B. Substance
The links between the mild-mannered political reformist and the hot-headed IWW radicals were so tenuous as to be farcical. But Brandeis chose to lend his name to that farce. Consider the following passage from his concurrence: “there was other testimony which tended to establish the existence of a conspiracy, on the part of members of the International Workers of the World, to commit present serious crimes, and likewise to show that such a conspiracy would be furthered by the activity of the society of which Miss Whitney was a member.” In other words, there was evidence in the record that might establish that: (1) some extremists in the IWW conspired to commit immediate and dangerous illegal acts; (2) that the Communist Labor Party of America “furthered” that conspiracy by recognizing in its National Program the “long and valiant struggle and heroic sacrifices” of the IWW; (3) that the Communist Labor Party of California additionally “furthered” that conspiracy by adopting the National Program of the Communist Labor Party of America; and (4) that Anita Whitney could be prosecuted for her otherwise lawful membership and innocent participation in the Communist Labor Party of California.[157]
Under that application of the California statute, the “evils” of the IWW are imputed to Anita Whitney in such a way that its criminal acts stain her. She is sullied by her mere assembly with the CLPC, regardless of her own intent in assembling and regardless of whether or not that assembly meaningfully furthers the conspiratorial schemes of the IWW. This theory of culpability posits, with Brandeis’ approval, that if the IWW’s activities produce an imminent danger of serious violence, then responsibility for that danger “flows” to Whitney. Such logic removes any semblance of actual causation from the constitutional equation.

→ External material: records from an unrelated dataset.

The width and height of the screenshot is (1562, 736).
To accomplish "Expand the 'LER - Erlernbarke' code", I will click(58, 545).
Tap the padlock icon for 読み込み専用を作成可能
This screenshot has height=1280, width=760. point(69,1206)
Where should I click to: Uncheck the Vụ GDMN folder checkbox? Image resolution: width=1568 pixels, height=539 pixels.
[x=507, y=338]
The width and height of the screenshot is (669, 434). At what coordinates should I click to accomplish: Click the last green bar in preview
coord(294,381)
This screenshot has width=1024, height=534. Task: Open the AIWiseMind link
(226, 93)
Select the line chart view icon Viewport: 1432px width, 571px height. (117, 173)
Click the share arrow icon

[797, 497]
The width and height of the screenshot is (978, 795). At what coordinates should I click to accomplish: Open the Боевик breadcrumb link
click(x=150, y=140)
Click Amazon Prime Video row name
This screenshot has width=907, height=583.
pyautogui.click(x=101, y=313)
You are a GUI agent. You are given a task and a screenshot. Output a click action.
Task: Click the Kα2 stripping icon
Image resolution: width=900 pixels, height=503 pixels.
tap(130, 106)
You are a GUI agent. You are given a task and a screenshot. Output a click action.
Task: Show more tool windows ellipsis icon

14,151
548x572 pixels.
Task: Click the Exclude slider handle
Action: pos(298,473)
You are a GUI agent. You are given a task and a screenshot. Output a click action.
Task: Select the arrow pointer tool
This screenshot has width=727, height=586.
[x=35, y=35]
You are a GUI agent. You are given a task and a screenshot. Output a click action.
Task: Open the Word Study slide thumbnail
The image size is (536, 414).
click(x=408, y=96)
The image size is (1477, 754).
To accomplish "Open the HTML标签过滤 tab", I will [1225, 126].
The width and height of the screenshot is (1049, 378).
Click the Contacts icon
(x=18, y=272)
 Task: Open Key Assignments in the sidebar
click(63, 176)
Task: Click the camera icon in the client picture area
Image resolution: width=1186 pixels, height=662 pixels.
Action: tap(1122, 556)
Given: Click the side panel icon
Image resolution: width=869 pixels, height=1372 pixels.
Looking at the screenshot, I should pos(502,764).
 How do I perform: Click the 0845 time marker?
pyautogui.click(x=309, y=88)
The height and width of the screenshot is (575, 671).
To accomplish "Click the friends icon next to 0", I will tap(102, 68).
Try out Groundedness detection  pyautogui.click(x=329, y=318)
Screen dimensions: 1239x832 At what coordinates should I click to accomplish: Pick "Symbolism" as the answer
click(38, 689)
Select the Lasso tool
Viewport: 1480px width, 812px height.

That Brandeis understood this problem is evidenced by Ruthenberg dissent, where he wrote that there must be a “proximate relation of cause to consequence of which alone the law commonly takes account.” That language did not find its way, however, into his Whitney concurrence. To the extent that Brandeis abandoned that concept in Whitney, his heroic First Amendment formulation collapses into a variation of the majority’s “bad tendency” test.